Colonel Atreja Yarin was not a woman who relished surprises, so when Aerand entered her tent to find the commander of the Cadian 900th standing over her small field desk, the lieutenant’s heart immediately rose into her throat. Doubly so at the sight of the silver-haired man beside her.
General Markos Rusk needed no insignia to mark his olive-grey battle uniform – his accosting violet eyes and commanding stance announced his rank for him. Neither did he display a breastplate full of medals and ribbons. Rather, the broken, re-formed bones of his nose and left cheek, and the tangled pneumatics and wire of his augmetic right arm, conveyed the merits of his service in far more convincing detail.
‘Colonel. General,’ Aerand managed. ‘I must admit this visit is unexpected.’

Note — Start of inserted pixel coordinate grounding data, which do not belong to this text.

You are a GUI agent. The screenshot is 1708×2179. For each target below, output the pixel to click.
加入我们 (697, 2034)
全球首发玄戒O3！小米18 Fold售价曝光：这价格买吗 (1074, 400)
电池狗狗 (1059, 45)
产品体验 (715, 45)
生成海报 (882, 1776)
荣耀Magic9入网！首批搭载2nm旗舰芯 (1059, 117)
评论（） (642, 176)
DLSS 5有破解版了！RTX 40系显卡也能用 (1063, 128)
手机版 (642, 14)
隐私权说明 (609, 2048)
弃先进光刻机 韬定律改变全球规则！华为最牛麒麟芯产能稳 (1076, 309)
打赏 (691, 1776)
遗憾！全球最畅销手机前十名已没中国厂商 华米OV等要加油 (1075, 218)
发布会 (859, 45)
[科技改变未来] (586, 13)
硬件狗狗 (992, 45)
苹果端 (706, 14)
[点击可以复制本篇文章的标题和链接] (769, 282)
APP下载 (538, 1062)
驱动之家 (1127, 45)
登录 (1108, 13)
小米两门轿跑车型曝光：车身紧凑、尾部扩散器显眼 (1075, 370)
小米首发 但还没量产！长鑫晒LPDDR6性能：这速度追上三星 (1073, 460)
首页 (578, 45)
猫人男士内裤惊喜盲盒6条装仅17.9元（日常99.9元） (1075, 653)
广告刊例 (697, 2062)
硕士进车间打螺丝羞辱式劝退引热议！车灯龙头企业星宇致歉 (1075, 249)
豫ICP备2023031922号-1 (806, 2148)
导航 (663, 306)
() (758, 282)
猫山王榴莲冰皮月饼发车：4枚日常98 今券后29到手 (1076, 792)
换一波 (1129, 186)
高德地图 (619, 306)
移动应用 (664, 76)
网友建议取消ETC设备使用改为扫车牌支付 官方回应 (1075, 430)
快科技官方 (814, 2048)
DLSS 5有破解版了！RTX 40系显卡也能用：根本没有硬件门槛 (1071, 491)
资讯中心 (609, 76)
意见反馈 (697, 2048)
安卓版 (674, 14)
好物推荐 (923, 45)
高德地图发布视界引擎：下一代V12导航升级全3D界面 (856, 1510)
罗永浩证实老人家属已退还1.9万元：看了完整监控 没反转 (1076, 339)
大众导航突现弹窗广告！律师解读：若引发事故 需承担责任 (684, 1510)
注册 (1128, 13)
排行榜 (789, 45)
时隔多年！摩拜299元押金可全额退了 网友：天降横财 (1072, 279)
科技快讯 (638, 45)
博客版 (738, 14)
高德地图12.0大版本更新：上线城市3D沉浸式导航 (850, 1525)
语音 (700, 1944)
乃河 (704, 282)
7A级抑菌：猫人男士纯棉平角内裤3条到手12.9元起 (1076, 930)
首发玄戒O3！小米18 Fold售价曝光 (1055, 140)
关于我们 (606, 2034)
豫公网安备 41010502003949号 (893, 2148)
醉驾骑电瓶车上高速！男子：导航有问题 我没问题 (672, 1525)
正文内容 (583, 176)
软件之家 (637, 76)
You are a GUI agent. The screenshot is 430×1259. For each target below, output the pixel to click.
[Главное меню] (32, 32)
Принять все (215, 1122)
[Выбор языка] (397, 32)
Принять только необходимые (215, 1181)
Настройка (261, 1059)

‘Intentionally,’ Rusk replied gruffly. ‘Although apparently more of a surprise than the raid your company attempted this morning.’
Aerand winced at the stinging remark. She was tempted to simply withstand the rebuke, but she knew the general expected – demanded, even – that she push back against it.
‘Not entirely a loss, sir.’
‘A prisoner. We know.’ Yarin held up her hand, clearly not pleased with wasting any more time. ‘Half-dead, by the brief report your medicae gave me. The trooper deserves a medal for keeping that broken husk alive this long.’ The colonel’s voice was laden with exasperation, poorly concealed.